**Assignment**
Give back every record that follows, exactly as written.

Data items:
--*--

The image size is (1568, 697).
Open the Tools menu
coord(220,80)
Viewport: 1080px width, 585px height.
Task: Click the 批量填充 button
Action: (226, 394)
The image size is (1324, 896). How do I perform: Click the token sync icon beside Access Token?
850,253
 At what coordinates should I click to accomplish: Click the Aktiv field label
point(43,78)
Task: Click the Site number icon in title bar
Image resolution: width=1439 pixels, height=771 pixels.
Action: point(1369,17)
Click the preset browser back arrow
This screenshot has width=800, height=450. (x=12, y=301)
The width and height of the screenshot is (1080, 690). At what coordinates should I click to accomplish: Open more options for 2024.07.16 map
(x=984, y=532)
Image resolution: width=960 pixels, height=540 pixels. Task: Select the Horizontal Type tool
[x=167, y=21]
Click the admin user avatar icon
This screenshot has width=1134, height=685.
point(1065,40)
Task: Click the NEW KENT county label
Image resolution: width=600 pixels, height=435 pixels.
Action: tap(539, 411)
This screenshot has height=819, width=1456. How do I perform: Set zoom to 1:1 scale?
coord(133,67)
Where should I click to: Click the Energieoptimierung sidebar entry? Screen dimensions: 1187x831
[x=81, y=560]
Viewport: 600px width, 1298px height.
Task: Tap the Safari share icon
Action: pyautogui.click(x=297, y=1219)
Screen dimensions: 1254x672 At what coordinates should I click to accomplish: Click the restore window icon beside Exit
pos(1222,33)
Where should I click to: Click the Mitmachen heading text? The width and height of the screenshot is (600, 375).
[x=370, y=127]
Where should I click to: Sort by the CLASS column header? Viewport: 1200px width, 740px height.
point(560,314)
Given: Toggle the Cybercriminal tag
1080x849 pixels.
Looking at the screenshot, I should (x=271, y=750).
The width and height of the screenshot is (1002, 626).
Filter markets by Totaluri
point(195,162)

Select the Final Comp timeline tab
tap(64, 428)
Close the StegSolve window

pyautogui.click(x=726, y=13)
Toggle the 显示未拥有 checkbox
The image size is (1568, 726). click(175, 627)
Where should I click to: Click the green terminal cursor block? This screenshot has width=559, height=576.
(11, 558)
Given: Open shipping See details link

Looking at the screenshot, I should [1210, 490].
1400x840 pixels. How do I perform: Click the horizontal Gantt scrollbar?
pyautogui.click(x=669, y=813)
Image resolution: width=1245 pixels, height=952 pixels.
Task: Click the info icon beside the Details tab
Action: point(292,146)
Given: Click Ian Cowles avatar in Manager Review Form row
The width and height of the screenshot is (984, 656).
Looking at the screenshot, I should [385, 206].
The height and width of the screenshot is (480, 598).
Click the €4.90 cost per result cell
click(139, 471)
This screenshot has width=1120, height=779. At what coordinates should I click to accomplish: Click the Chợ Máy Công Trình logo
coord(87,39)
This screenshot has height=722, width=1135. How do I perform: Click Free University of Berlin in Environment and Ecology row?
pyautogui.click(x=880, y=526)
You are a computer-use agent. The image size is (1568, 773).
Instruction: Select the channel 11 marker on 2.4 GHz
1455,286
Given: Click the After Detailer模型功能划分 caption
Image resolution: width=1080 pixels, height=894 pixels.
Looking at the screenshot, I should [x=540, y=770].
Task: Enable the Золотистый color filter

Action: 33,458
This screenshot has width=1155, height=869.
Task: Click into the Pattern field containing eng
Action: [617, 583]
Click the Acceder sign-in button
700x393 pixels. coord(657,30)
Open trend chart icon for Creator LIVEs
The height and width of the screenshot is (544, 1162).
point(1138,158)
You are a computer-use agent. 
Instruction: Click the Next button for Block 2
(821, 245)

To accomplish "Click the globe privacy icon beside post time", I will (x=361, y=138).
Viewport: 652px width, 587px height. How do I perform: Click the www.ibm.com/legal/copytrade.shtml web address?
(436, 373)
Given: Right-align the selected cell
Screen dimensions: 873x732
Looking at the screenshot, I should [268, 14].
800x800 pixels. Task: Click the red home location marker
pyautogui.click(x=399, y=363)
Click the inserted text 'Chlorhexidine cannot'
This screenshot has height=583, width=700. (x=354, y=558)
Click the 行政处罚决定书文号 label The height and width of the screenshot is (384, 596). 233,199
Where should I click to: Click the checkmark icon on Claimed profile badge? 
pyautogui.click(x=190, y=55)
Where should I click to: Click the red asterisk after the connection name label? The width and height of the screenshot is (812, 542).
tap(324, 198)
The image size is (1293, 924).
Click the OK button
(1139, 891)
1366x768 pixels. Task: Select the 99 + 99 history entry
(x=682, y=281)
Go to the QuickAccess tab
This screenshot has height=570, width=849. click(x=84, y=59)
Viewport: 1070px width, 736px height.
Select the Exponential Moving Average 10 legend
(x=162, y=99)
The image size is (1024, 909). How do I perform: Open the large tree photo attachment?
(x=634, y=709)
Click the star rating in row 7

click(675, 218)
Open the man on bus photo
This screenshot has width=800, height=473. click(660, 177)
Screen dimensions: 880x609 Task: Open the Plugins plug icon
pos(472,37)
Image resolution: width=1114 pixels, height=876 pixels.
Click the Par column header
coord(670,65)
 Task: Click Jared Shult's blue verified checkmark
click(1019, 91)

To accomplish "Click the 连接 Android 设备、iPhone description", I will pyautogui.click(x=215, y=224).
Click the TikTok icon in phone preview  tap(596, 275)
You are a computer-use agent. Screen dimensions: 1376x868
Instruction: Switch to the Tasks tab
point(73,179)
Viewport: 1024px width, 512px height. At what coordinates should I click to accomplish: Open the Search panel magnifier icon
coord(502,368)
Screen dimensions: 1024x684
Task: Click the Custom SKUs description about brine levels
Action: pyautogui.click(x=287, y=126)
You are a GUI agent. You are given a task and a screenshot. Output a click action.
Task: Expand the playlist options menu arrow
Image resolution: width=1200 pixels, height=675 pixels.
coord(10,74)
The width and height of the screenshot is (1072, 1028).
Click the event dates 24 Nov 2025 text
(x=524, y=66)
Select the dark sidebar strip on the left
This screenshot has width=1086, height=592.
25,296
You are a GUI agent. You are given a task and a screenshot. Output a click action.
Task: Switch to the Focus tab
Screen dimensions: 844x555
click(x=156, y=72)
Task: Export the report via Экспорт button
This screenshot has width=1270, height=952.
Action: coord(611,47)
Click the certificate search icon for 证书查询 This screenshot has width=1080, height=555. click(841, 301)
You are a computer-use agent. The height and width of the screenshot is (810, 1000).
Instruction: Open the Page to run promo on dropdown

--*--

**Answer section**
The image size is (1568, 697).
Open the Tools menu
coord(220,80)
Viewport: 1080px width, 585px height.
Task: Click the 批量填充 button
Action: (226, 394)
The image size is (1324, 896). How do I perform: Click the token sync icon beside Access Token?
850,253
 At what coordinates should I click to accomplish: Click the Aktiv field label
point(43,78)
Task: Click the Site number icon in title bar
Image resolution: width=1439 pixels, height=771 pixels.
Action: point(1369,17)
Click the preset browser back arrow
This screenshot has width=800, height=450. (x=12, y=301)
The width and height of the screenshot is (1080, 690). At what coordinates should I click to accomplish: Open more options for 2024.07.16 map
(x=984, y=532)
Image resolution: width=960 pixels, height=540 pixels. Task: Select the Horizontal Type tool
[x=167, y=21]
Click the admin user avatar icon
This screenshot has width=1134, height=685.
point(1065,40)
Task: Click the NEW KENT county label
Image resolution: width=600 pixels, height=435 pixels.
Action: tap(539, 411)
This screenshot has height=819, width=1456. How do I perform: Set zoom to 1:1 scale?
coord(133,67)
Where should I click to: Click the Energieoptimierung sidebar entry? Screen dimensions: 1187x831
[x=81, y=560]
Viewport: 600px width, 1298px height.
Task: Tap the Safari share icon
Action: pyautogui.click(x=297, y=1219)
Screen dimensions: 1254x672 At what coordinates should I click to accomplish: Click the restore window icon beside Exit
pos(1222,33)
Where should I click to: Click the Mitmachen heading text? The width and height of the screenshot is (600, 375).
[x=370, y=127]
Where should I click to: Sort by the CLASS column header? Viewport: 1200px width, 740px height.
point(560,314)
Given: Toggle the Cybercriminal tag
1080x849 pixels.
Looking at the screenshot, I should (x=271, y=750).
The width and height of the screenshot is (1002, 626).
Filter markets by Totaluri
point(195,162)

Select the Final Comp timeline tab
tap(64, 428)
Close the StegSolve window

pyautogui.click(x=726, y=13)
Toggle the 显示未拥有 checkbox
The image size is (1568, 726). click(175, 627)
Where should I click to: Click the green terminal cursor block? This screenshot has width=559, height=576.
(11, 558)
Given: Open shipping See details link

Looking at the screenshot, I should [1210, 490].
1400x840 pixels. How do I perform: Click the horizontal Gantt scrollbar?
pyautogui.click(x=669, y=813)
Image resolution: width=1245 pixels, height=952 pixels.
Task: Click the info icon beside the Details tab
Action: point(292,146)
Given: Click Ian Cowles avatar in Manager Review Form row
The width and height of the screenshot is (984, 656).
Looking at the screenshot, I should [385, 206].
The height and width of the screenshot is (480, 598).
Click the €4.90 cost per result cell
click(139, 471)
This screenshot has width=1120, height=779. At what coordinates should I click to accomplish: Click the Chợ Máy Công Trình logo
coord(87,39)
This screenshot has height=722, width=1135. How do I perform: Click Free University of Berlin in Environment and Ecology row?
pyautogui.click(x=880, y=526)
You are a computer-use agent. The image size is (1568, 773).
Instruction: Select the channel 11 marker on 2.4 GHz
1455,286
Given: Click the After Detailer模型功能划分 caption
Image resolution: width=1080 pixels, height=894 pixels.
Looking at the screenshot, I should [x=540, y=770].
Task: Enable the Золотистый color filter

Action: 33,458
This screenshot has width=1155, height=869.
Task: Click into the Pattern field containing eng
Action: [617, 583]
Click the Acceder sign-in button
700x393 pixels. coord(657,30)
Open trend chart icon for Creator LIVEs
The height and width of the screenshot is (544, 1162).
point(1138,158)
You are a computer-use agent. 
Instruction: Click the Next button for Block 2
(821, 245)

To accomplish "Click the globe privacy icon beside post time", I will (x=361, y=138).
Viewport: 652px width, 587px height. How do I perform: Click the www.ibm.com/legal/copytrade.shtml web address?
(436, 373)
Given: Right-align the selected cell
Screen dimensions: 873x732
Looking at the screenshot, I should [268, 14].
800x800 pixels. Task: Click the red home location marker
pyautogui.click(x=399, y=363)
Click the inserted text 'Chlorhexidine cannot'
This screenshot has height=583, width=700. (x=354, y=558)
Click the 行政处罚决定书文号 label The height and width of the screenshot is (384, 596). 233,199
Where should I click to: Click the checkmark icon on Claimed profile badge? 
pyautogui.click(x=190, y=55)
Where should I click to: Click the red asterisk after the connection name label? The width and height of the screenshot is (812, 542).
tap(324, 198)
The image size is (1293, 924).
Click the OK button
(1139, 891)
1366x768 pixels. Task: Select the 99 + 99 history entry
(x=682, y=281)
Go to the QuickAccess tab
This screenshot has height=570, width=849. click(x=84, y=59)
Viewport: 1070px width, 736px height.
Select the Exponential Moving Average 10 legend
(x=162, y=99)
The image size is (1024, 909). How do I perform: Open the large tree photo attachment?
(x=634, y=709)
Click the star rating in row 7

click(675, 218)
Open the man on bus photo
This screenshot has width=800, height=473. click(660, 177)
Screen dimensions: 880x609 Task: Open the Plugins plug icon
pos(472,37)
Image resolution: width=1114 pixels, height=876 pixels.
Click the Par column header
coord(670,65)
 Task: Click Jared Shult's blue verified checkmark
click(1019, 91)

To accomplish "Click the 连接 Android 设备、iPhone description", I will pyautogui.click(x=215, y=224).
Click the TikTok icon in phone preview  tap(596, 275)
You are a computer-use agent. Screen dimensions: 1376x868
Instruction: Switch to the Tasks tab
point(73,179)
Viewport: 1024px width, 512px height. At what coordinates should I click to accomplish: Open the Search panel magnifier icon
coord(502,368)
Screen dimensions: 1024x684
Task: Click the Custom SKUs description about brine levels
Action: pyautogui.click(x=287, y=126)
You are a GUI agent. You are given a task and a screenshot. Output a click action.
Task: Expand the playlist options menu arrow
Image resolution: width=1200 pixels, height=675 pixels.
coord(10,74)
The width and height of the screenshot is (1072, 1028).
Click the event dates 24 Nov 2025 text
(x=524, y=66)
Select the dark sidebar strip on the left
This screenshot has width=1086, height=592.
25,296
You are a GUI agent. You are given a task and a screenshot. Output a click action.
Task: Switch to the Focus tab
Screen dimensions: 844x555
click(x=156, y=72)
Task: Export the report via Экспорт button
This screenshot has width=1270, height=952.
Action: coord(611,47)
Click the certificate search icon for 证书查询 This screenshot has width=1080, height=555. click(841, 301)
You are a computer-use agent. The height and width of the screenshot is (810, 1000).
Instruction: Open the Page to run promo on dropdown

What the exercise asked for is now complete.